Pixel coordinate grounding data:

· · · · · · ·

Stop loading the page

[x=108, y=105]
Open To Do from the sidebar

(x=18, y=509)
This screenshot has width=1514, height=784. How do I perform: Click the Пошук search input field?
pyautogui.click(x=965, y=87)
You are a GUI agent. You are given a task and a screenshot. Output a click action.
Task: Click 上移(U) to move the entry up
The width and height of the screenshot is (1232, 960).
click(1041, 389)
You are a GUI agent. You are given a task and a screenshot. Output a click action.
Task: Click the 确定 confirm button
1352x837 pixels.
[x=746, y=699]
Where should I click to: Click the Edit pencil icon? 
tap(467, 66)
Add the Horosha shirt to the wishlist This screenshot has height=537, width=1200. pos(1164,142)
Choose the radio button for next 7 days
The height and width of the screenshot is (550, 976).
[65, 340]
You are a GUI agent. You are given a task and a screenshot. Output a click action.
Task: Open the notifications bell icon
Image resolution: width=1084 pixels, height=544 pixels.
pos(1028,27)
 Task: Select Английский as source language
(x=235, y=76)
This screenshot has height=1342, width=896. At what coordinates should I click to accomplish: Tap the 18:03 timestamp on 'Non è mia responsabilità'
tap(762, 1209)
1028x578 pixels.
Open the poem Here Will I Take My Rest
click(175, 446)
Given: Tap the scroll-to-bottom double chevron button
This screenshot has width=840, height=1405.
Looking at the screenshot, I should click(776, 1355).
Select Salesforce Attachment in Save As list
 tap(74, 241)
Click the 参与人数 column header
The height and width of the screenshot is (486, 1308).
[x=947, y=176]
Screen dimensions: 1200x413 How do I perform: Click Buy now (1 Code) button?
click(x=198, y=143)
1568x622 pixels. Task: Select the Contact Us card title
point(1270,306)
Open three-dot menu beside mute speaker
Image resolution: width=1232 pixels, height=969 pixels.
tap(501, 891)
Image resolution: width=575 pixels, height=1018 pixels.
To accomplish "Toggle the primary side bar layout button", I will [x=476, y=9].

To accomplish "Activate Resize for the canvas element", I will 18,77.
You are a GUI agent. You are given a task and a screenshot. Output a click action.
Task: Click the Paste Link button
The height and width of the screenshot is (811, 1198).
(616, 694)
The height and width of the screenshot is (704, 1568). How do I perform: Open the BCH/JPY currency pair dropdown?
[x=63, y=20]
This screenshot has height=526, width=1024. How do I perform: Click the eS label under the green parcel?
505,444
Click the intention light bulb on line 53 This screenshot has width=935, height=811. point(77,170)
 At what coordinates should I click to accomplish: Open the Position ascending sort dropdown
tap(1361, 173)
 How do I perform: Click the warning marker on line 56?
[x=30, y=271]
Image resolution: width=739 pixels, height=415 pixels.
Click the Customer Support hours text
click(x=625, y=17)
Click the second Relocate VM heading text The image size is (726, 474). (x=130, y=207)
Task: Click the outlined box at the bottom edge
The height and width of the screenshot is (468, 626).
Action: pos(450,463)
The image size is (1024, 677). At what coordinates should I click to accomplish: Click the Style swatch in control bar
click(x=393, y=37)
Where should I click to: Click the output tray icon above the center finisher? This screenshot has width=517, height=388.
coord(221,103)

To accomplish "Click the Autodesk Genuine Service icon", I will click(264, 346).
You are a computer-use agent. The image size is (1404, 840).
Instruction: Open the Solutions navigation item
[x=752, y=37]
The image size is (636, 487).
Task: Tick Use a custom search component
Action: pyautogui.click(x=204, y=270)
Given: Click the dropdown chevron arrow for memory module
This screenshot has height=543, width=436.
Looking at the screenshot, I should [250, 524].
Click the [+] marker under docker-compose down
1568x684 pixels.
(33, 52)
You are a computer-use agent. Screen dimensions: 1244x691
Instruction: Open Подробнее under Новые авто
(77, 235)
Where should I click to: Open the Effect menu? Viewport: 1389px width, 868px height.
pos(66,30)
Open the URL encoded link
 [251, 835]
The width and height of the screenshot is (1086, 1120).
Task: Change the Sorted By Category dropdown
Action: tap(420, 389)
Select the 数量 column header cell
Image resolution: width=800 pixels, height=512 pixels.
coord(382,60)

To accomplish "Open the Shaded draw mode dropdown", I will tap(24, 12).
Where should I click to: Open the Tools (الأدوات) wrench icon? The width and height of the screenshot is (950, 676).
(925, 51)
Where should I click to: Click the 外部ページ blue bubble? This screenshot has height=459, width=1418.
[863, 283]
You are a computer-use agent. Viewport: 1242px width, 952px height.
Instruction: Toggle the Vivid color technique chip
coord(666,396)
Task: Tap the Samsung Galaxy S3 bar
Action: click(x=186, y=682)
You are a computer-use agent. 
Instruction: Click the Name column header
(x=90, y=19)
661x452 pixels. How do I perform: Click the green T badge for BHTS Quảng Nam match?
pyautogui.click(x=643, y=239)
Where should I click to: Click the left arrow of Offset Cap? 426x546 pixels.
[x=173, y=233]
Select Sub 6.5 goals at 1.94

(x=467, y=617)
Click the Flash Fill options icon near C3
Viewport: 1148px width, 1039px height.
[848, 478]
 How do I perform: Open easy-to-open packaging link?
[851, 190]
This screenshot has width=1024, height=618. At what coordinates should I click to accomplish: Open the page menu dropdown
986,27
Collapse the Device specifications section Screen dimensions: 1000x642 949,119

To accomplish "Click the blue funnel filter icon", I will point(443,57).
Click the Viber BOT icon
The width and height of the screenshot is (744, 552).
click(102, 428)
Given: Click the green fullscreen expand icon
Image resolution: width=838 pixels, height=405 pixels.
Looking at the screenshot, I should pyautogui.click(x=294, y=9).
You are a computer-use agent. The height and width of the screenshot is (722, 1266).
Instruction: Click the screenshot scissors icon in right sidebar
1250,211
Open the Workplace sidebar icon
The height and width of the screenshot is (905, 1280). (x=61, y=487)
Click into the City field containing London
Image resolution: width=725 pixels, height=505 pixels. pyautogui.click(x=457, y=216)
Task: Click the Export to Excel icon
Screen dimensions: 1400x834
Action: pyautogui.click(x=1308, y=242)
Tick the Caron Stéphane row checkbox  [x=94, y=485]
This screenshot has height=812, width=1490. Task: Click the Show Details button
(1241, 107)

· · · · · · ·

Assignment: Copy the data word for word.

Response box:
Stop loading the page

[x=108, y=105]
Open To Do from the sidebar

(x=18, y=509)
This screenshot has width=1514, height=784. How do I perform: Click the Пошук search input field?
pyautogui.click(x=965, y=87)
You are a GUI agent. You are given a task and a screenshot. Output a click action.
Task: Click 上移(U) to move the entry up
The width and height of the screenshot is (1232, 960).
click(1041, 389)
You are a GUI agent. You are given a task and a screenshot. Output a click action.
Task: Click the 确定 confirm button
1352x837 pixels.
[x=746, y=699]
Where should I click to: Click the Edit pencil icon? 
tap(467, 66)
Add the Horosha shirt to the wishlist This screenshot has height=537, width=1200. pos(1164,142)
Choose the radio button for next 7 days
The height and width of the screenshot is (550, 976).
[65, 340]
You are a GUI agent. You are given a task and a screenshot. Output a click action.
Task: Open the notifications bell icon
Image resolution: width=1084 pixels, height=544 pixels.
pos(1028,27)
 Task: Select Английский as source language
(x=235, y=76)
This screenshot has height=1342, width=896. At what coordinates should I click to accomplish: Tap the 18:03 timestamp on 'Non è mia responsabilità'
tap(762, 1209)
1028x578 pixels.
Open the poem Here Will I Take My Rest
click(175, 446)
Given: Tap the scroll-to-bottom double chevron button
This screenshot has width=840, height=1405.
Looking at the screenshot, I should click(776, 1355).
Select Salesforce Attachment in Save As list
 tap(74, 241)
Click the 参与人数 column header
The height and width of the screenshot is (486, 1308).
[x=947, y=176]
Screen dimensions: 1200x413 How do I perform: Click Buy now (1 Code) button?
click(x=198, y=143)
1568x622 pixels. Task: Select the Contact Us card title
point(1270,306)
Open three-dot menu beside mute speaker
Image resolution: width=1232 pixels, height=969 pixels.
tap(501, 891)
Image resolution: width=575 pixels, height=1018 pixels.
To accomplish "Toggle the primary side bar layout button", I will [x=476, y=9].

To accomplish "Activate Resize for the canvas element", I will 18,77.
You are a GUI agent. You are given a task and a screenshot. Output a click action.
Task: Click the Paste Link button
The height and width of the screenshot is (811, 1198).
(616, 694)
The height and width of the screenshot is (704, 1568). How do I perform: Open the BCH/JPY currency pair dropdown?
[x=63, y=20]
This screenshot has height=526, width=1024. How do I perform: Click the eS label under the green parcel?
505,444
Click the intention light bulb on line 53 This screenshot has width=935, height=811. point(77,170)
 At what coordinates should I click to accomplish: Open the Position ascending sort dropdown
tap(1361, 173)
 How do I perform: Click the warning marker on line 56?
[x=30, y=271]
Image resolution: width=739 pixels, height=415 pixels.
Click the Customer Support hours text
click(x=625, y=17)
Click the second Relocate VM heading text The image size is (726, 474). (x=130, y=207)
Task: Click the outlined box at the bottom edge
The height and width of the screenshot is (468, 626).
Action: pos(450,463)
The image size is (1024, 677). At what coordinates should I click to accomplish: Click the Style swatch in control bar
click(x=393, y=37)
Where should I click to: Click the output tray icon above the center finisher? This screenshot has width=517, height=388.
coord(221,103)

To accomplish "Click the Autodesk Genuine Service icon", I will click(264, 346).
You are a computer-use agent. The image size is (1404, 840).
Instruction: Open the Solutions navigation item
[x=752, y=37]
The image size is (636, 487).
Task: Tick Use a custom search component
Action: pyautogui.click(x=204, y=270)
Given: Click the dropdown chevron arrow for memory module
This screenshot has height=543, width=436.
Looking at the screenshot, I should [250, 524].
Click the [+] marker under docker-compose down
1568x684 pixels.
(33, 52)
You are a computer-use agent. Screen dimensions: 1244x691
Instruction: Open Подробнее under Новые авто
(77, 235)
Where should I click to: Open the Effect menu? Viewport: 1389px width, 868px height.
pos(66,30)
Open the URL encoded link
 [251, 835]
The width and height of the screenshot is (1086, 1120).
Task: Change the Sorted By Category dropdown
Action: tap(420, 389)
Select the 数量 column header cell
Image resolution: width=800 pixels, height=512 pixels.
coord(382,60)

To accomplish "Open the Shaded draw mode dropdown", I will tap(24, 12).
Where should I click to: Open the Tools (الأدوات) wrench icon? The width and height of the screenshot is (950, 676).
(925, 51)
Where should I click to: Click the 外部ページ blue bubble? This screenshot has height=459, width=1418.
[863, 283]
You are a computer-use agent. Viewport: 1242px width, 952px height.
Instruction: Toggle the Vivid color technique chip
coord(666,396)
Task: Tap the Samsung Galaxy S3 bar
Action: click(x=186, y=682)
You are a computer-use agent. 
Instruction: Click the Name column header
(x=90, y=19)
661x452 pixels. How do I perform: Click the green T badge for BHTS Quảng Nam match?
pyautogui.click(x=643, y=239)
Where should I click to: Click the left arrow of Offset Cap? 426x546 pixels.
[x=173, y=233]
Select Sub 6.5 goals at 1.94

(x=467, y=617)
Click the Flash Fill options icon near C3
Viewport: 1148px width, 1039px height.
[848, 478]
 How do I perform: Open easy-to-open packaging link?
[851, 190]
This screenshot has width=1024, height=618. At what coordinates should I click to accomplish: Open the page menu dropdown
986,27
Collapse the Device specifications section Screen dimensions: 1000x642 949,119

To accomplish "Click the blue funnel filter icon", I will point(443,57).
Click the Viber BOT icon
The width and height of the screenshot is (744, 552).
click(102, 428)
Given: Click the green fullscreen expand icon
Image resolution: width=838 pixels, height=405 pixels.
Looking at the screenshot, I should pyautogui.click(x=294, y=9).
You are a computer-use agent. The height and width of the screenshot is (722, 1266).
Instruction: Click the screenshot scissors icon in right sidebar
1250,211
Open the Workplace sidebar icon
The height and width of the screenshot is (905, 1280). (x=61, y=487)
Click into the City field containing London
Image resolution: width=725 pixels, height=505 pixels. pyautogui.click(x=457, y=216)
Task: Click the Export to Excel icon
Screen dimensions: 1400x834
Action: pyautogui.click(x=1308, y=242)
Tick the Caron Stéphane row checkbox  [x=94, y=485]
This screenshot has height=812, width=1490. Task: Click the Show Details button
(1241, 107)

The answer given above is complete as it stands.